The Bureau of Labor Statistics reported on January 21 that the unionization rate of employed wage and salary workers dropped noticeably last year. For 2010, the agency announced, the rate nationwide fell to 11.9 percent overall, from 12.3 percent in 2009. In the private sector, the news was no better. The rate there dropped to 6.9 percent, from 7.2 the year before. There are 16.9 million workers in jobs covered by collective bargaining agreements, BLS reported, but 1.6 million of them indicated no union membership. Half of the 14.7 million union members lived in just six states: California, New York, Illinois, Pennsylvania, Ohio and New Jersey. The highest unionization rates were in education, training and library occupations. It is hard to imagine that half a century ago unions represented a third or more of America’s workforce.
But citing weekly wage differentials between union workers and non-union workers, the Administration’s chief (organized) labor advocate said that union jobs, with better benefits and pay, were central to restoring the middle class. Thus, the Secretary said, protecting the right to organize and bargain collectively was especially important to our economic recovery.
We wouldn’t count on a resurgence of union representation to fuel the engine of America’s recovery and job growth. If unions were so attractive, why are the BLS numbers so bleak? The recession took its toll on union jobs, as well as others. Unions could not prevent sizable layoffs in their members’ ranks and have not led the way back from high unemployment. They stand little chance of doing so, we think.
Despite the Secretary’s opinion, and the tinkering of a pro-union National Labor Relations Board trying to tilt the legal playing field in organized labor’s favor, America’s workers generally have shown little interest in casting their lot with the “fraternally yours” crowd. Perhaps a better educated, mobile, electronically oriented, and diverse workforce no longer sees as much value in traditional union representation — at least not enough to offset the cost in dollars and individual opportunity. And perhaps the Secretary’s generalizations on union workers’ compensation are too much influenced by the large contingent of public-sector union workers in the total mix and the shrinking clusters of union-dominated private-sector jobs. Employee free choice on union representation must be defended. Saddling America’s workers with unions they do not want to fulfill the Administration’s vision for economic reengineering, however, is ill-conceived.

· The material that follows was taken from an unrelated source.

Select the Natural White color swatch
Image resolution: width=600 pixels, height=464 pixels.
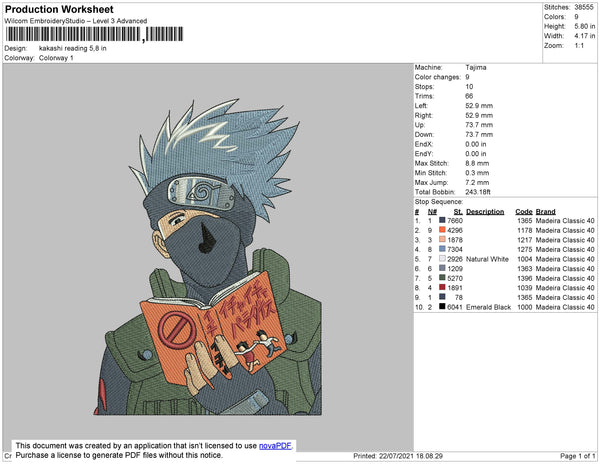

Jobs with good wages and benefits are worth achieving. No one denies it. But unless these jobs are competitive, productive, and efficiently performed, and unless they reward individual achievement, they cannot last in today’s global economy. The President may have come to that realization as he seeks to reassure small business and corporate executives that he intends to rein in government regulation in order to create a climate conducive to growth and job creation. Unions have yet to show America’s workers they understand that need, too.